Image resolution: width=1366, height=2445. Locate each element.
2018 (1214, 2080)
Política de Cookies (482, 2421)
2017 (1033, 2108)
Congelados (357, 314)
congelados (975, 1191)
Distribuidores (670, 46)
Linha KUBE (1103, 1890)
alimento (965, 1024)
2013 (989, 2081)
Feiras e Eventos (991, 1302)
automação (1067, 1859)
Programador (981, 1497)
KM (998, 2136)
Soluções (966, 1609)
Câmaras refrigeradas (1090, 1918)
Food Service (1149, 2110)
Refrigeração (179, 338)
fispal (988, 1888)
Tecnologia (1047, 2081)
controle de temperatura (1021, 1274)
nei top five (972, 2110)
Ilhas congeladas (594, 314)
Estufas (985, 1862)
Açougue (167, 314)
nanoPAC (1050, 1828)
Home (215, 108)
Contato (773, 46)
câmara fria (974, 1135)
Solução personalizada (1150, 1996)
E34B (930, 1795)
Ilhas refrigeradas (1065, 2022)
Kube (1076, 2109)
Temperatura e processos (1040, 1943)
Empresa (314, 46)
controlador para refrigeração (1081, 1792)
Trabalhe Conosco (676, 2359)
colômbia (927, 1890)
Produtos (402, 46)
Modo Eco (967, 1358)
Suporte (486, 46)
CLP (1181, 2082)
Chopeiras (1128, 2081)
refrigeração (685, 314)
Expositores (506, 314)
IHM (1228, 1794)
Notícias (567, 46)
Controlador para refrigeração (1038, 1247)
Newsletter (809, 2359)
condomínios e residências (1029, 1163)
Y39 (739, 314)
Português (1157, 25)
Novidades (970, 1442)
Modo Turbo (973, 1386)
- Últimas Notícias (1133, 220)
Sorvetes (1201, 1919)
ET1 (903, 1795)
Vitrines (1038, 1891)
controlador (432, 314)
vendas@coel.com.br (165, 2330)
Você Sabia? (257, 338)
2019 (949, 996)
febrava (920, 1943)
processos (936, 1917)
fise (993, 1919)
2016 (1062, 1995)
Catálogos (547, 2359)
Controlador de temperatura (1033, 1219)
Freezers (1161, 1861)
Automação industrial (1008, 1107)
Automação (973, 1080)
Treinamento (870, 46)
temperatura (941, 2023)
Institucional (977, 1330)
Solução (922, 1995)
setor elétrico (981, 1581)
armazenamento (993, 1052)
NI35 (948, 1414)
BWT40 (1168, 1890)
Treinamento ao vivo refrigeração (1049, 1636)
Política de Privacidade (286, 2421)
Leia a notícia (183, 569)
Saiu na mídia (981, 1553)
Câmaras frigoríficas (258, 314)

========

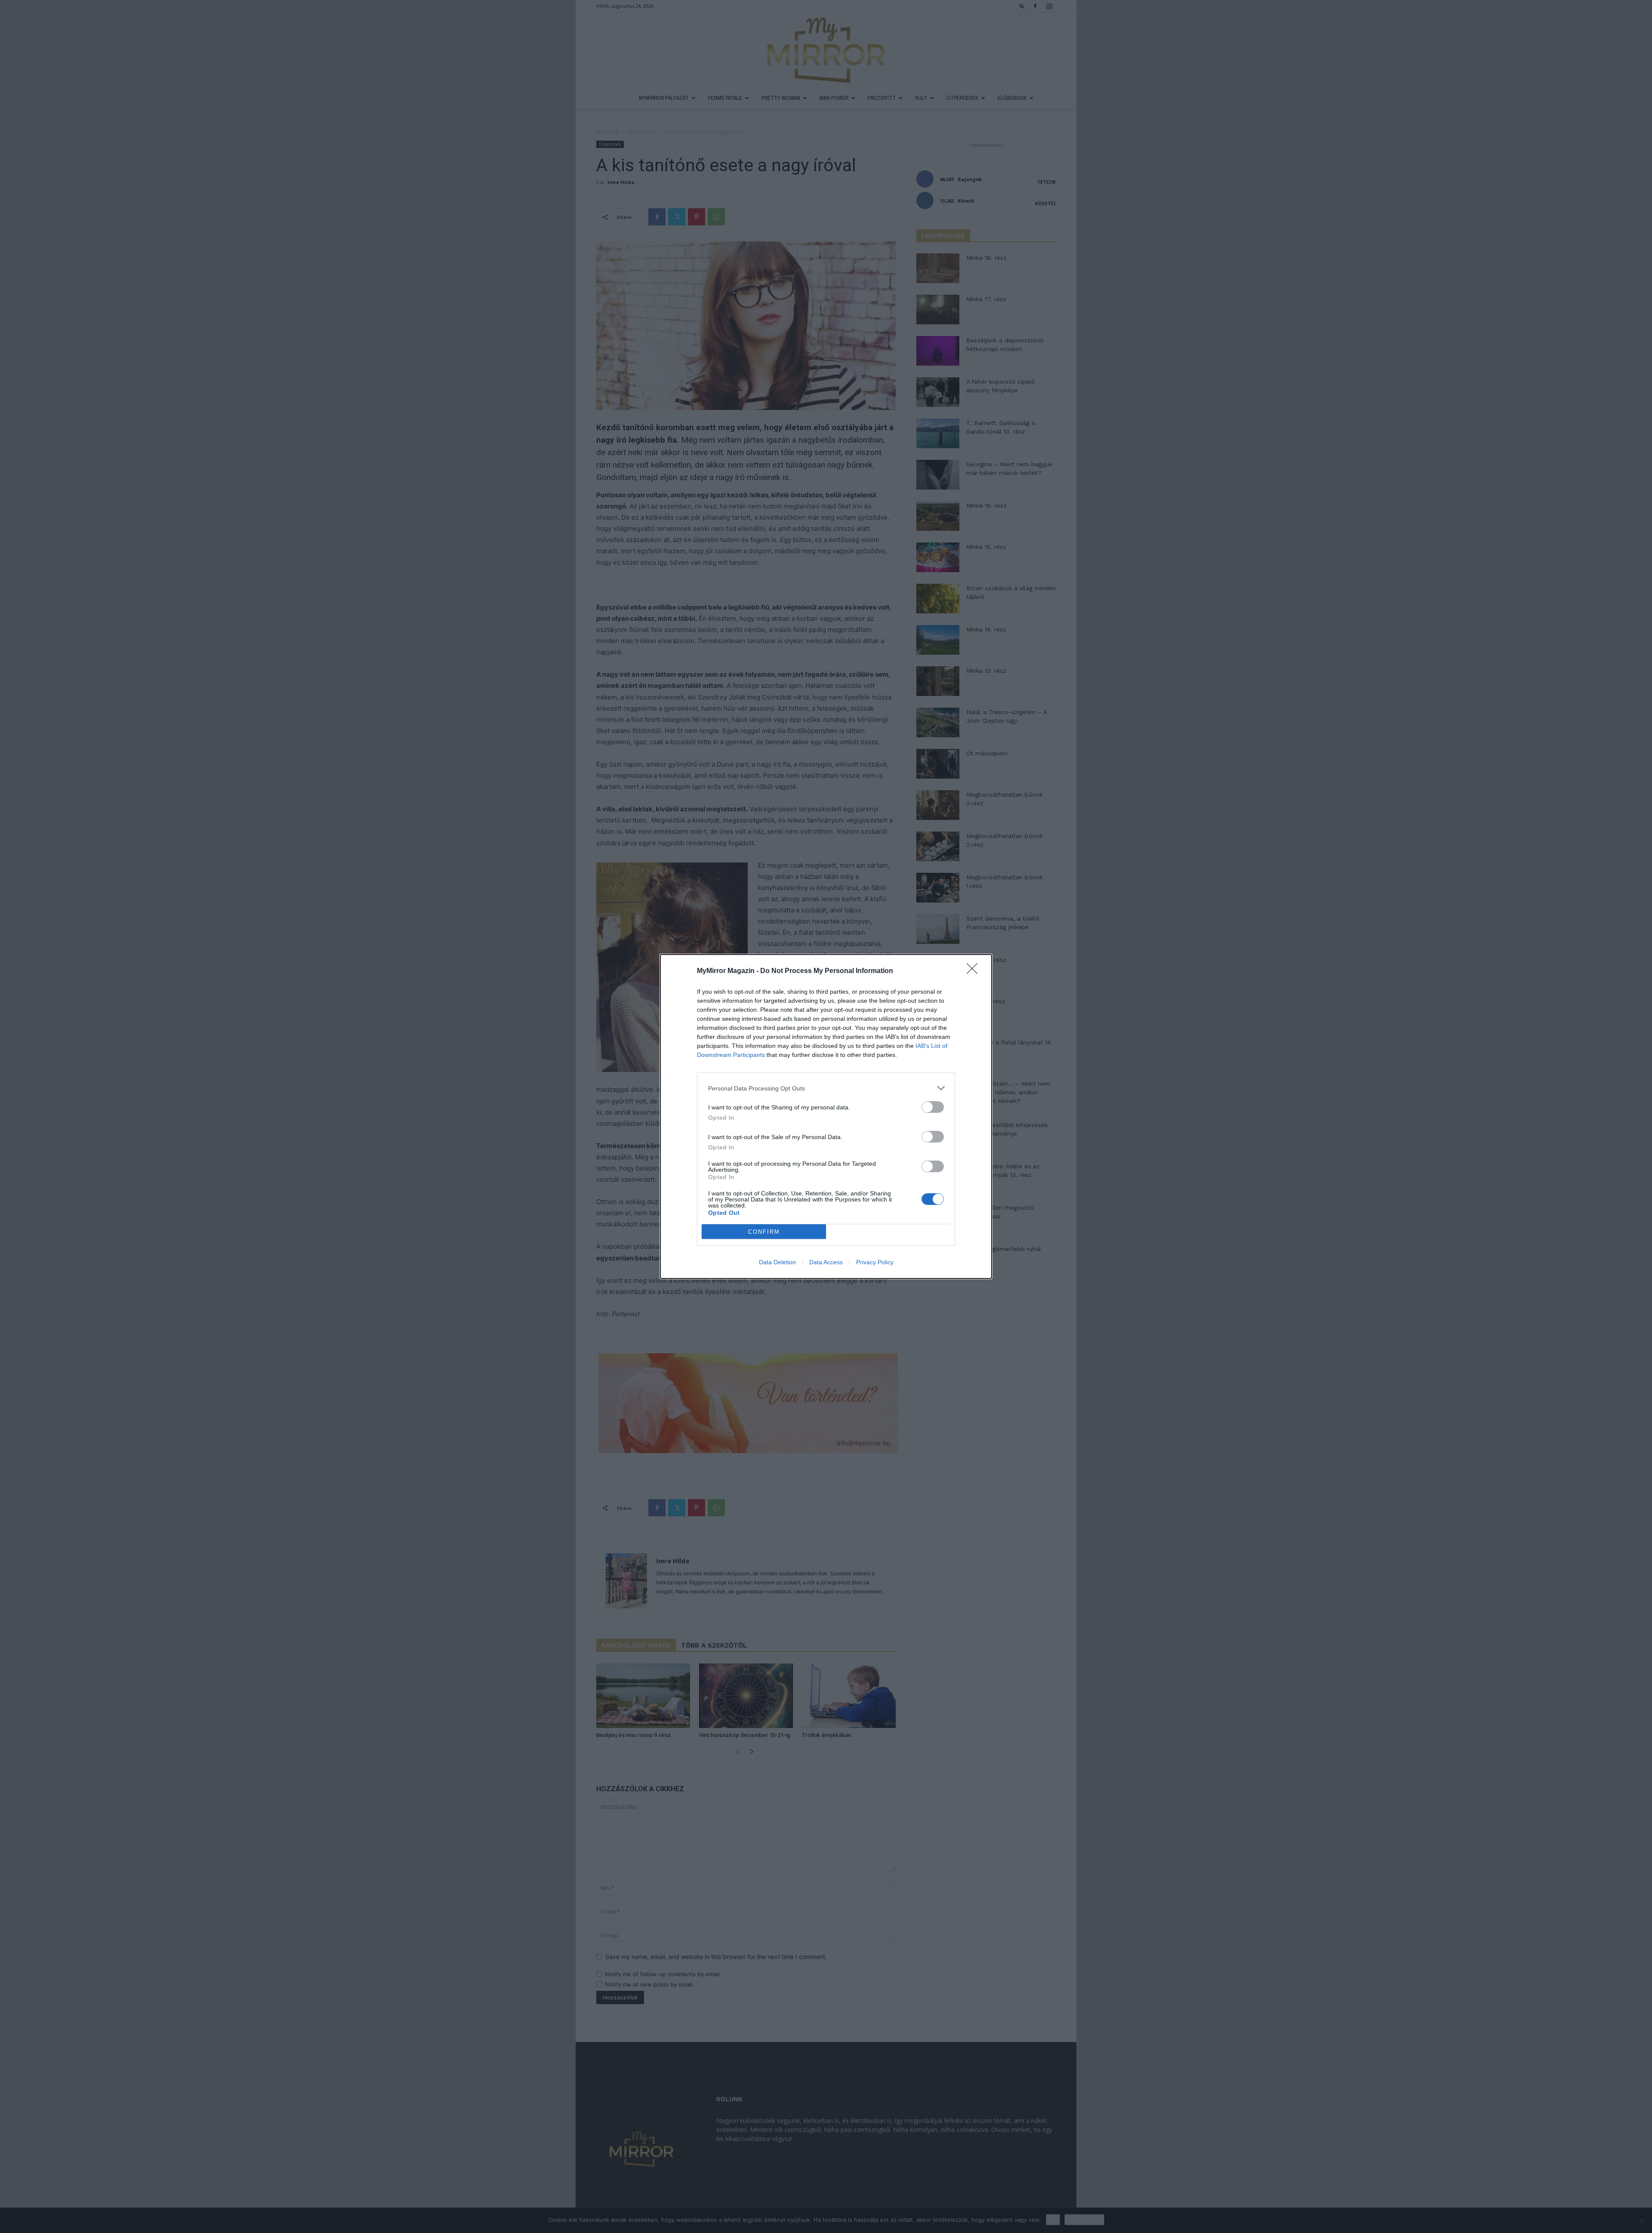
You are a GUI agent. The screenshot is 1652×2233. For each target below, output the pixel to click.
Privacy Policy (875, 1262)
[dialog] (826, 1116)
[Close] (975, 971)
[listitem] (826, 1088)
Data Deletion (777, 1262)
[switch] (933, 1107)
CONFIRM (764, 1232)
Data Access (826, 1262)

========

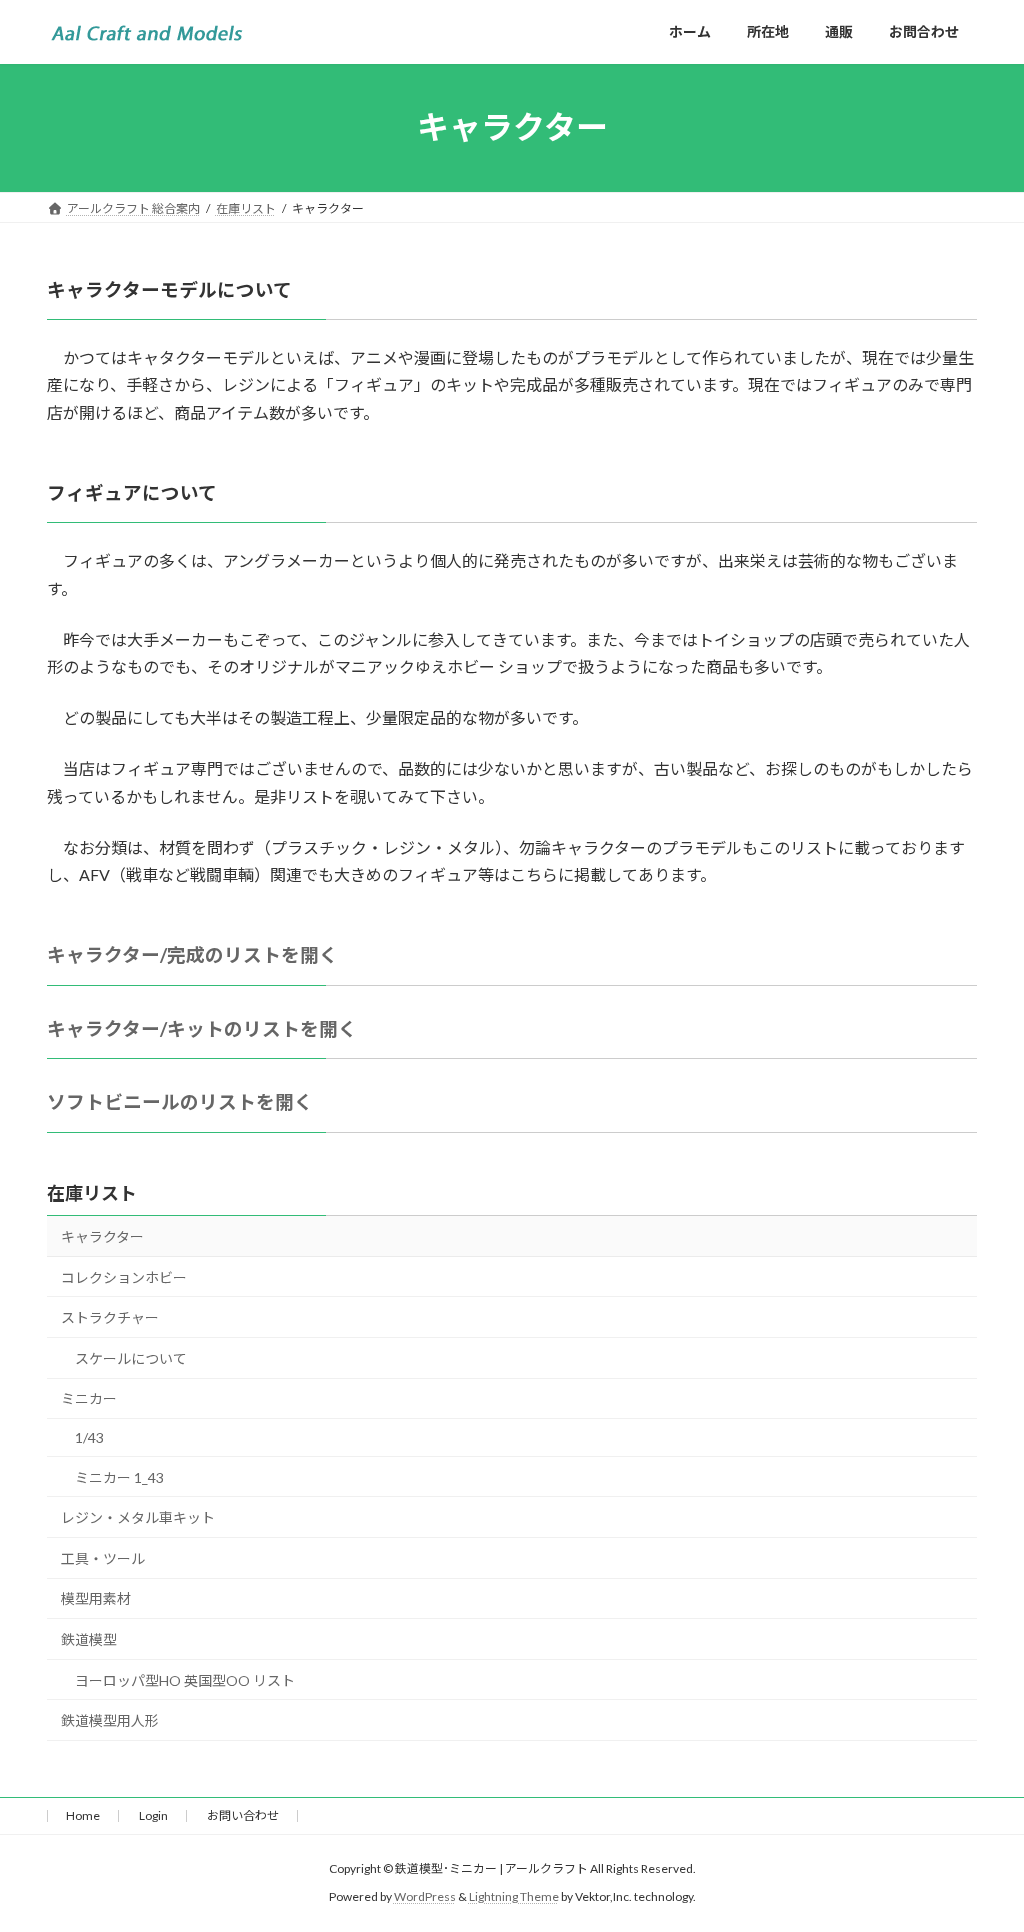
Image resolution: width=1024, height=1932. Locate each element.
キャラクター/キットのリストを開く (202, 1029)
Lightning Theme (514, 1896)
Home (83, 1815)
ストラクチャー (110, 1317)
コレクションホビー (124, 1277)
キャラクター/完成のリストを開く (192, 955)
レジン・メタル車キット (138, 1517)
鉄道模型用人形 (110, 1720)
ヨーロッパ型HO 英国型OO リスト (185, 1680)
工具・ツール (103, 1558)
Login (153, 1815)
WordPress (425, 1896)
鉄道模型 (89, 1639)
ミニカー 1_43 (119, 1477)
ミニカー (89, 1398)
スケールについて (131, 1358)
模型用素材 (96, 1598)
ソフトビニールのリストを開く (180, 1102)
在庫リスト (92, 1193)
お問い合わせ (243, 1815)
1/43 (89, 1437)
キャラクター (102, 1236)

========

Considering only the material above, set down every line from the one with "Image resolution: width=1366, height=2445." to the one with "Açougue (167, 314)", inclusive, exactly as written.

Expected output
Image resolution: width=1366, height=2445. Locate each element.
2018 (1214, 2080)
Política de Cookies (482, 2421)
2017 (1033, 2108)
Congelados (357, 314)
congelados (975, 1191)
Distribuidores (670, 46)
Linha KUBE (1103, 1890)
alimento (965, 1024)
2013 (989, 2081)
Feiras e Eventos (991, 1302)
automação (1067, 1859)
Programador (981, 1497)
KM (998, 2136)
Soluções (966, 1609)
Câmaras refrigeradas (1090, 1918)
Food Service (1149, 2110)
Refrigeração (179, 338)
fispal (988, 1888)
Tecnologia (1047, 2081)
controle de temperatura (1021, 1274)
nei top five (972, 2110)
Ilhas congeladas (594, 314)
Estufas (985, 1862)
Açougue (167, 314)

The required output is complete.